Governo assinala que municípios registam ‘stock’ de dívida superior a seis milhões de contos

O secretário de Estado das Finanças anunciou que os municípios registaram até 2021 um ‘stock’ de dívida superior a seis milhões de contos, daí, “um dos propósitos imprescindíveis” para a revisão do Regime Jurídico das Finanças Locais.

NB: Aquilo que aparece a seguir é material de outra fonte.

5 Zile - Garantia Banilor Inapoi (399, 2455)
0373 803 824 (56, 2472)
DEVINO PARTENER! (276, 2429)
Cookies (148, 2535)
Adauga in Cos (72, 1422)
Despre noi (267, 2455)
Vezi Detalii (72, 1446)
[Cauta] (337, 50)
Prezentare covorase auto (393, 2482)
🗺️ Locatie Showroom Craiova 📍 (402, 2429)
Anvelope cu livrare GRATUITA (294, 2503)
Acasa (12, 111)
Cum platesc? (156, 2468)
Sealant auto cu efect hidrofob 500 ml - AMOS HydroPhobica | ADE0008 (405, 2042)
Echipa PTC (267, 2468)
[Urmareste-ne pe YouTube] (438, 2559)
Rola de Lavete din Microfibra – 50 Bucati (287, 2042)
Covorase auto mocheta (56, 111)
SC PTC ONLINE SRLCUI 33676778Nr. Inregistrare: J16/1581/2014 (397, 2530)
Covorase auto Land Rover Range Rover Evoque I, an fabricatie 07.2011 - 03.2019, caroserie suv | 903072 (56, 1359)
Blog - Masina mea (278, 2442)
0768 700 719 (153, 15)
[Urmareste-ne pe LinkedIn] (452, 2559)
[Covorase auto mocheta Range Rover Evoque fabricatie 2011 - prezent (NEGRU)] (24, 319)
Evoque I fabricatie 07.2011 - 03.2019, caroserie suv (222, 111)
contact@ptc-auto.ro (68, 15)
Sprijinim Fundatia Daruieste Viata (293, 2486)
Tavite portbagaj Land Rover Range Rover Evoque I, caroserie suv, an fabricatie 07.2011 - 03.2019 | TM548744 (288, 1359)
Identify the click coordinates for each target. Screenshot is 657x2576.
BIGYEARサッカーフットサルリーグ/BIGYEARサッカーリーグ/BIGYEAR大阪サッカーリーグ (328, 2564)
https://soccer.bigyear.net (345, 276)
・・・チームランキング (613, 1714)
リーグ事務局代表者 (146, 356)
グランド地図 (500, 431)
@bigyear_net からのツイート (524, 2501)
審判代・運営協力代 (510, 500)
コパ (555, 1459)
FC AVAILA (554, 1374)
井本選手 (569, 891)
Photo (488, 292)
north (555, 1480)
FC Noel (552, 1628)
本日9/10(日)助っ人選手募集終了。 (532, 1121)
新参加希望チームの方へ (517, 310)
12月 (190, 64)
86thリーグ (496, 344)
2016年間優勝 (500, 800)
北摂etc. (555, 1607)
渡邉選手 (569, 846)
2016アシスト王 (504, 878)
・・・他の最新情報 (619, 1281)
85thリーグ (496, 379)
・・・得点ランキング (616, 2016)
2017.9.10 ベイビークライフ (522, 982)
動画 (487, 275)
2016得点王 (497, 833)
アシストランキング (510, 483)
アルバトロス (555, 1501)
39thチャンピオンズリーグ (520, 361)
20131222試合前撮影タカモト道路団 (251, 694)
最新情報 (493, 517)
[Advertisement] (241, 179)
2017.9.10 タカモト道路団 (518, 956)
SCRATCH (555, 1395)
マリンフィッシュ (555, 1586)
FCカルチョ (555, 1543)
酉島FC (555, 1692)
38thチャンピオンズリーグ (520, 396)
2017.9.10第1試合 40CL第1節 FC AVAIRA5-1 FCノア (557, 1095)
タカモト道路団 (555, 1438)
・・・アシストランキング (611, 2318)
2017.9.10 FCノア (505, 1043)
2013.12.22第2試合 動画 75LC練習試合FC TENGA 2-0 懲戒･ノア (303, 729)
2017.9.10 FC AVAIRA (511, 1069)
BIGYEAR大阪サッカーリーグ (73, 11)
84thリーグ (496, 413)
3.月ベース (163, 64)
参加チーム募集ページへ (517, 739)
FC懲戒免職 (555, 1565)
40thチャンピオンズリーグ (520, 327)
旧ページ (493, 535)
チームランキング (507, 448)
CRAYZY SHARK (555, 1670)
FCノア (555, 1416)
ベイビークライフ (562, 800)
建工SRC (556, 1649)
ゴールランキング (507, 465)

Alcindo Mota discursava durante a abertura do Fórum das Finanças Locais, realizado hoje, no Mindelo, com vista a socializar as propostas de revisão do regime financeiro dos municípios, estabelecer as bases do orçamento municipal e a reforma dos códigos de imposto sobre a propriedade de imóveis e sobre transmissão de imóveis.

Tendo em conta, segundo o secretário de Estado, o princípio da sustentabilidade e o objectivo da redução das assimetrias regionais, é “imprescindível” a revisão do Regime das Finanças Locais, 17 anos após a sua aprovação.

“Por um lado, na economia da administração local e consequentemente no reforço das transferências de recursos por parte da administração central através do Fundo de Financiamento Municipal, Fundo de Sustentabilidade para o Turismo, Fundo do Ambiente e Fundo de Manutenção Rodoviária”, enumerou.

Entre outras medidas, Alcindo Mota disse ser necessário manter um quadro “mais sustentável” ao nível de endividamento municipal, que, segundo dados relativos a 2021 do Banco de Cabo Verde, registou um `stock´ da dívida “superior a 6 milhões de contos”.

“O que se quer agora é dar mais um passo, no sentido de que essas transferências sejam previstas na lei, de forma a que constituem receitas perenes e se garanta a devida previsibilidade no processo de gestão do Governo Local”, asseverou a mesma fonte.

Nesta mesma senda, o governante apontou a lei de base do orçamento municipal como outros dos “imperativos constitucionais” desde a actual revisão ocorrida em 2010.

“Doze anos volvidos, temos a obrigação de criar as condições para que o mesmo integre o ordenamento jurídico cabo-verdiano, de forma a viabilizar o alinhamento do processo de planeamento e do ciclo orçamental da administração local e central, que ao nível de prazos, como de instrumentos, procedimentos e metodologias”, lançou Alcindo Mota.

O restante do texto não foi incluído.